微かな喜び
「人間よー。私に歯向かったこと死後の世界で後悔するといいー」
インドラは間延びした締まりのないギャル風の口調で早苗の殺害を予告する。掲げたヴァジュラに魔力を集約させていった。魔力は紫色の雷となり、ヴァジュラの先端に帯電する。バチバチと光る紫電は早苗の視界を眩ませた。
「……それが神奈子様に放った雷ですか。なるほど、たしかに強大な力です」
早苗は大幣を目元に当てるようにヴァジュラの方にかざし、激しい雷の閃光が直接眼に入らないよう防護する。
「喰らえー。神の怒りの雷をー!」
インドラは早苗に向かって雷を落とす。雷は早苗の横にわずかにそれた。直撃は避けた早苗だが、地面を介して感電してしまう。ダメージを受けた早苗は無言でその場にうずくまる。

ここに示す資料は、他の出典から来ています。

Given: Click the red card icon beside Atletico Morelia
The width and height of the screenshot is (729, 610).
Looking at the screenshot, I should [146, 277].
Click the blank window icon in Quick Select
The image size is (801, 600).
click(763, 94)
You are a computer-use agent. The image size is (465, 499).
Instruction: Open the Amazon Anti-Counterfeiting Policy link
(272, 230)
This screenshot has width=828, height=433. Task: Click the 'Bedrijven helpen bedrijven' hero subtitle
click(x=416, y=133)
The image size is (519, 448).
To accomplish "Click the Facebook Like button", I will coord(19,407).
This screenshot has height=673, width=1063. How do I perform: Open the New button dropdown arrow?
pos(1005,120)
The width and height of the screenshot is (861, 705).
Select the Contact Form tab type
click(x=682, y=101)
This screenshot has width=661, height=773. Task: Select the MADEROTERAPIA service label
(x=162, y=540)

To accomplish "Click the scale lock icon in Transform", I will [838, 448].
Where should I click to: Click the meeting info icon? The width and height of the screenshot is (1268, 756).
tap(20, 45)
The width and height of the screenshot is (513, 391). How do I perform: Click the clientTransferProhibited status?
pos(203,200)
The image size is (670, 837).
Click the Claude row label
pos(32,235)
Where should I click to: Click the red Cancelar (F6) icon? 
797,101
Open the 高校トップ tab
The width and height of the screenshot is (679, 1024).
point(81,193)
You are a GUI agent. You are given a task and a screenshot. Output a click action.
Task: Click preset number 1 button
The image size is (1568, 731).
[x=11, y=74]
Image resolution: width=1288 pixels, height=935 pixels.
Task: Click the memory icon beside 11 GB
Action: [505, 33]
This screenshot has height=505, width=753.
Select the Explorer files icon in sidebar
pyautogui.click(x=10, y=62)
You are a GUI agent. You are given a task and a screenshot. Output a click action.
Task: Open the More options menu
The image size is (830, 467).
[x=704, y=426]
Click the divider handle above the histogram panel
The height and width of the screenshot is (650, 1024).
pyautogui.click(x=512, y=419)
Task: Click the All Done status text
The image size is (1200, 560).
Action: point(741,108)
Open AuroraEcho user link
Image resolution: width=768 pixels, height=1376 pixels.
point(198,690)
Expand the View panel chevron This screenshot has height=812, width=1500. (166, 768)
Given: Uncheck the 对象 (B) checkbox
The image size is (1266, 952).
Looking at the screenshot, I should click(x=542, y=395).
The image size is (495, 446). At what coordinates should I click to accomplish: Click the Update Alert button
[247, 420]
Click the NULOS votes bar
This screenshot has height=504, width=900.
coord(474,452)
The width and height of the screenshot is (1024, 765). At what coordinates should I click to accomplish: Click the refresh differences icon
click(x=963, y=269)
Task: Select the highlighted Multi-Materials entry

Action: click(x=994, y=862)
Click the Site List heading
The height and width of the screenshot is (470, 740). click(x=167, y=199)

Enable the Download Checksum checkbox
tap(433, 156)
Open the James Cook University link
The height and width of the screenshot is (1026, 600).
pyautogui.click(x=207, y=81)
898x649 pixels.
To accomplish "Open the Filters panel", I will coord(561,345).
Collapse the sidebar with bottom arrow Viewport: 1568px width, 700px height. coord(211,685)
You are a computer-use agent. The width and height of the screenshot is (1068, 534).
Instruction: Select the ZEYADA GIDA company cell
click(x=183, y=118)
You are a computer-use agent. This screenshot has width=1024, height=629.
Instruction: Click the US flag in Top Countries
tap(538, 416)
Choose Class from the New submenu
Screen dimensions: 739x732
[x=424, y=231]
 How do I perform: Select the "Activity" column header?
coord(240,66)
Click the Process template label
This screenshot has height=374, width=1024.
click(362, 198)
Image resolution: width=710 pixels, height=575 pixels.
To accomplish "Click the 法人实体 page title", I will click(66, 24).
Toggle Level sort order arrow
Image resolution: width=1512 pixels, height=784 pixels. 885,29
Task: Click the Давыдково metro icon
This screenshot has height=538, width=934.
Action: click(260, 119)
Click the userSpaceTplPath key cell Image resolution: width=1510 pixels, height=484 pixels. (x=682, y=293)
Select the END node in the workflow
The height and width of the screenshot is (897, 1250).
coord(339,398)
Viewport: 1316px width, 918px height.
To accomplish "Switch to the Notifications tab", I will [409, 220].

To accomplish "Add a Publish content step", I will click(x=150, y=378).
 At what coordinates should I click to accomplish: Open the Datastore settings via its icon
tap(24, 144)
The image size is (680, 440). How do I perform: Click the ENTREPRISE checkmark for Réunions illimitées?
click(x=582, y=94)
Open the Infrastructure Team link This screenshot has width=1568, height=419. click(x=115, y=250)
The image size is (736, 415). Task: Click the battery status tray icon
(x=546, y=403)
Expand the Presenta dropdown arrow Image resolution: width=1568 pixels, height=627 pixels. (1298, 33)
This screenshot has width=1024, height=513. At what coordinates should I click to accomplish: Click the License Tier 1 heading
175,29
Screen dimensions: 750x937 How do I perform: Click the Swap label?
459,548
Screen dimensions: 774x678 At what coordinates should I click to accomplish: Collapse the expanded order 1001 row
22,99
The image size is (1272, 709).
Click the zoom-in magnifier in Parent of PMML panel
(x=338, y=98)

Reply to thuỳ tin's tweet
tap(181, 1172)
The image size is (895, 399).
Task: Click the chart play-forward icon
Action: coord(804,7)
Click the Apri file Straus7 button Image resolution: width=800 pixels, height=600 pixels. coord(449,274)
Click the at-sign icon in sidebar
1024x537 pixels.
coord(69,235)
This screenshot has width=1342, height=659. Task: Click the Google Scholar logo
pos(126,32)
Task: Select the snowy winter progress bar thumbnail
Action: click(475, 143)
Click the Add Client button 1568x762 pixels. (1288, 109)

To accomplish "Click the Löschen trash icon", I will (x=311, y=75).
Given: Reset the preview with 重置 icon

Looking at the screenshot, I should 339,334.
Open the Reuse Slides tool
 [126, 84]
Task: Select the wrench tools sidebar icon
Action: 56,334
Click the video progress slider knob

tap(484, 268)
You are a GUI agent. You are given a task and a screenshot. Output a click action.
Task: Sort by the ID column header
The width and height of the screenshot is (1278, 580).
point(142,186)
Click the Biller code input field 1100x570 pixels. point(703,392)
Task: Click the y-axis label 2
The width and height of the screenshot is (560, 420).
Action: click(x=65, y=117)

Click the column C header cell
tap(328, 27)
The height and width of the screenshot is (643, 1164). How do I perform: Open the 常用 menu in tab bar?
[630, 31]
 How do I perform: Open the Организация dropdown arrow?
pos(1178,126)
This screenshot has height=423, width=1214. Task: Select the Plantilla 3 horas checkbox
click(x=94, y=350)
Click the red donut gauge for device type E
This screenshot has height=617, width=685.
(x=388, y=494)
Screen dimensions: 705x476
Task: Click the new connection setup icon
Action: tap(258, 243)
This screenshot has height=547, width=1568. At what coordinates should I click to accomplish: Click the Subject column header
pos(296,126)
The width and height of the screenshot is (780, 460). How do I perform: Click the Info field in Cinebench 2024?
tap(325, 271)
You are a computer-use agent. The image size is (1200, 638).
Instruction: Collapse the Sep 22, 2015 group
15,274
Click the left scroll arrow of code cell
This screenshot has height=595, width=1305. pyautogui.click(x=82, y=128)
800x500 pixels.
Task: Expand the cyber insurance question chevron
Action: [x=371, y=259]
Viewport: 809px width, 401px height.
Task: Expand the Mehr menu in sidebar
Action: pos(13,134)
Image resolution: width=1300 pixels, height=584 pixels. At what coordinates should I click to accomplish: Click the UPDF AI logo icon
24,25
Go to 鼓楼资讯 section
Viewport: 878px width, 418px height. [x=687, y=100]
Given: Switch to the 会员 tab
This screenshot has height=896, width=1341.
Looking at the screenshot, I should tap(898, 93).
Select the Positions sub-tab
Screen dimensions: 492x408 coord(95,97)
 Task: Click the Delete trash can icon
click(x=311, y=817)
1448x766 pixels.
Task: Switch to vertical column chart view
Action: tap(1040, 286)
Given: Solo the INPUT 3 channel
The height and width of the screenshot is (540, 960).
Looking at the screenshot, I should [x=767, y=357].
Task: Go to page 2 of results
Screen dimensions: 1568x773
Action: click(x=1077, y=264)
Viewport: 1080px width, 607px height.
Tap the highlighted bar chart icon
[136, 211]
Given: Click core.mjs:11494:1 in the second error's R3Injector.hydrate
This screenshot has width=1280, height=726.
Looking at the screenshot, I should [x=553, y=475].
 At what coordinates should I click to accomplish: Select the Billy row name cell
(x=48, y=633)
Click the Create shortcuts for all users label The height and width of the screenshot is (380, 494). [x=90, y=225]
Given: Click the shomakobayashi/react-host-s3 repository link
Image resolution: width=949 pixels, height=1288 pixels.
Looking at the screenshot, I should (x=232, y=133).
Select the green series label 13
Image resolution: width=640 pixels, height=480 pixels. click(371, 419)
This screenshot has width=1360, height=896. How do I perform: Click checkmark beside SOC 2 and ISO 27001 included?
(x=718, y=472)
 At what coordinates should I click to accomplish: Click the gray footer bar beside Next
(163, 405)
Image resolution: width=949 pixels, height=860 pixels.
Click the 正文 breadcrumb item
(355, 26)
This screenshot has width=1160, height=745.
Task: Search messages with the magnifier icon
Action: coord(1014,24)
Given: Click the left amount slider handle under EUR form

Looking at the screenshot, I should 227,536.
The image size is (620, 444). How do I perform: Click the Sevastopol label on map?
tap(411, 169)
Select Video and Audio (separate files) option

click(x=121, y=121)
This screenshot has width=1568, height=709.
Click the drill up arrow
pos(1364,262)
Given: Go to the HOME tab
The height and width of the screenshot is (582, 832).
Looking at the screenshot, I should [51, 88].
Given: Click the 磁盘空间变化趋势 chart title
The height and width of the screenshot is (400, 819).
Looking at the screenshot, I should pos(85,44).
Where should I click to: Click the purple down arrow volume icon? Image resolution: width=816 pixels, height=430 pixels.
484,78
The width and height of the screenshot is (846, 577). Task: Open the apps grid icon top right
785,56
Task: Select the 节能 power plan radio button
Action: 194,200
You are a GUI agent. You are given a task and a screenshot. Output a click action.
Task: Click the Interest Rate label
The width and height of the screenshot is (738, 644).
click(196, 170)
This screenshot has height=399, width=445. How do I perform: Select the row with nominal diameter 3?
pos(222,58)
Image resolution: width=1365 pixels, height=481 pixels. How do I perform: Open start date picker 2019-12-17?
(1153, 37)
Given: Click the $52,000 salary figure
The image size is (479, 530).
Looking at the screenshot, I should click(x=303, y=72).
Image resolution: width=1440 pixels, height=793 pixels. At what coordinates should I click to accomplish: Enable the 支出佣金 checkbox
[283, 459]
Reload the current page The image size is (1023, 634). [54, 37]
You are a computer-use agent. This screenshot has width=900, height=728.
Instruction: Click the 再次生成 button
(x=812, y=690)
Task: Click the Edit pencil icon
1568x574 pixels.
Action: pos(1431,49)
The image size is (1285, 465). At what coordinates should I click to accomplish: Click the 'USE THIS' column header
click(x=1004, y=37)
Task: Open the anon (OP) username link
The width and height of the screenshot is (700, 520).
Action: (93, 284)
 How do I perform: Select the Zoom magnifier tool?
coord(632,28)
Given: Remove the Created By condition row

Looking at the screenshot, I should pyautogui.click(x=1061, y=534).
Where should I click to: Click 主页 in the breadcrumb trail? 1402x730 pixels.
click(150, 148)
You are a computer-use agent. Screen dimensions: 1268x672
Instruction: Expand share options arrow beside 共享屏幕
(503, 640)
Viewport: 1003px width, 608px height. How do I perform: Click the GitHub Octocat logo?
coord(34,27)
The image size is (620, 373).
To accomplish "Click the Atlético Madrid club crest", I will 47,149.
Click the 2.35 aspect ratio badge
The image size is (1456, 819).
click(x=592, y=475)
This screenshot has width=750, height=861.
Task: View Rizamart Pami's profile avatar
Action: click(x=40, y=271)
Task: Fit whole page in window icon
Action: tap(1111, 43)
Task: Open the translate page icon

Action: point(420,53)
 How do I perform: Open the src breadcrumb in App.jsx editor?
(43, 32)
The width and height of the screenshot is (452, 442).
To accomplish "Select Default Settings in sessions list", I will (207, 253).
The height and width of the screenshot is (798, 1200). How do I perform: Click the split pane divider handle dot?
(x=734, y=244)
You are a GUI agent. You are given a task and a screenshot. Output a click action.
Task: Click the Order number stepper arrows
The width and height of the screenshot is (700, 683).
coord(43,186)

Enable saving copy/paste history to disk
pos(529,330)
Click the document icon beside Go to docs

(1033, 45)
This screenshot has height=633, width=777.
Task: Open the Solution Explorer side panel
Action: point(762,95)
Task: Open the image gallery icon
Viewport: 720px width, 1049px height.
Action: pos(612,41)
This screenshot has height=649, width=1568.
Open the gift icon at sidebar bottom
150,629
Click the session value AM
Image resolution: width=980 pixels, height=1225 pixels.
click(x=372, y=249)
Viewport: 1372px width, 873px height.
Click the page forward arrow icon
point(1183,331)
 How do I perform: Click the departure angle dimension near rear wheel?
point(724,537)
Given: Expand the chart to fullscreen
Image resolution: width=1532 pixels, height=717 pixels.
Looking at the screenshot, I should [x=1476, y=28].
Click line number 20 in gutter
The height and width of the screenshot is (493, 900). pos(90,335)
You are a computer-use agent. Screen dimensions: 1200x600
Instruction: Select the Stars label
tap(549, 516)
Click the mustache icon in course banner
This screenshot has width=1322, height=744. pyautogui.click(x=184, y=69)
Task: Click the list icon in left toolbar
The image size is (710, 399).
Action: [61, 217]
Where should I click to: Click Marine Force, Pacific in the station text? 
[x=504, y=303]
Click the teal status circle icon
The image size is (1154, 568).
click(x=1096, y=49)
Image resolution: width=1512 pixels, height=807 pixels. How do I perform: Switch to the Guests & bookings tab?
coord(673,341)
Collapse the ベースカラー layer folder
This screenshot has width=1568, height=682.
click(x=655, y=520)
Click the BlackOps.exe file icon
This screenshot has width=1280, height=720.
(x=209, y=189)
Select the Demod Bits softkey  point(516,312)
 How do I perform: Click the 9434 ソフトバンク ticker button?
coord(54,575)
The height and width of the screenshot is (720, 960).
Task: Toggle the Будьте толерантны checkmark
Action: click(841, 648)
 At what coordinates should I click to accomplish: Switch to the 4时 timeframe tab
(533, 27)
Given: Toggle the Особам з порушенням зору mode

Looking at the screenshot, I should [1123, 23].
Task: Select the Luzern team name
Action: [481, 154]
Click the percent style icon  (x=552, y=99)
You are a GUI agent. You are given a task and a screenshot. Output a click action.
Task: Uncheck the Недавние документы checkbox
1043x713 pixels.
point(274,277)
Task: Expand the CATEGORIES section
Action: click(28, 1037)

「へー。すごーい。直撃しなかったとはいえ、私の雷を耐えるなんて―。でもー、さすがに堪えた感じかなー? でもー、やっぱり気にくわないよねー。悲鳴の一つもあげないなんてさー」
「くっ……!」
早苗はうずくまりから立ち上がり、ジグザグに走り出した。どうやら、的を絞らせないようにしているらしい。
「無駄なあがきだよねー。そんなことで私の雷はさけ切れないよー?」
再びヴァジュラを高々と天に向かって掲げたインドラは槍先から紫電を早苗向かって何度も放出させる。
「それそれー。逃げろ逃げろー。当たって死んじゃうまで逃げちゃえー!」
インドラは遊んでいた。早苗が走り逃げ続ける様を面白がるように、早苗に当たらないギリギリのところに雷を落とす。……何分ほどたっただろうか。体力の減少とともに次第に早苗は走る速度を落としていく。その息はすでに切れ始めていた。
「えー。もう、終わりー? やっぱり人間は弱っちいねー」
インドラは肩で息をする早苗を見下すように笑い、いったん雷を緩めた。
「さて、極東の巫女のみっともない姿も見れたことだしー。もう飽きちゃったから殺すねー?」
インドラは槍先を早苗に向け、発射体勢を取った。
「もう外してあげないよー? 最高出力で殺してあげるー!」
インドラは槍先に魔力を込める。眼も眩むほどの雷が槍に帯電されていった。その状況を見た早苗はそれまでのジグザグの動きからは打って変わってインドラに向かって直進し始めた。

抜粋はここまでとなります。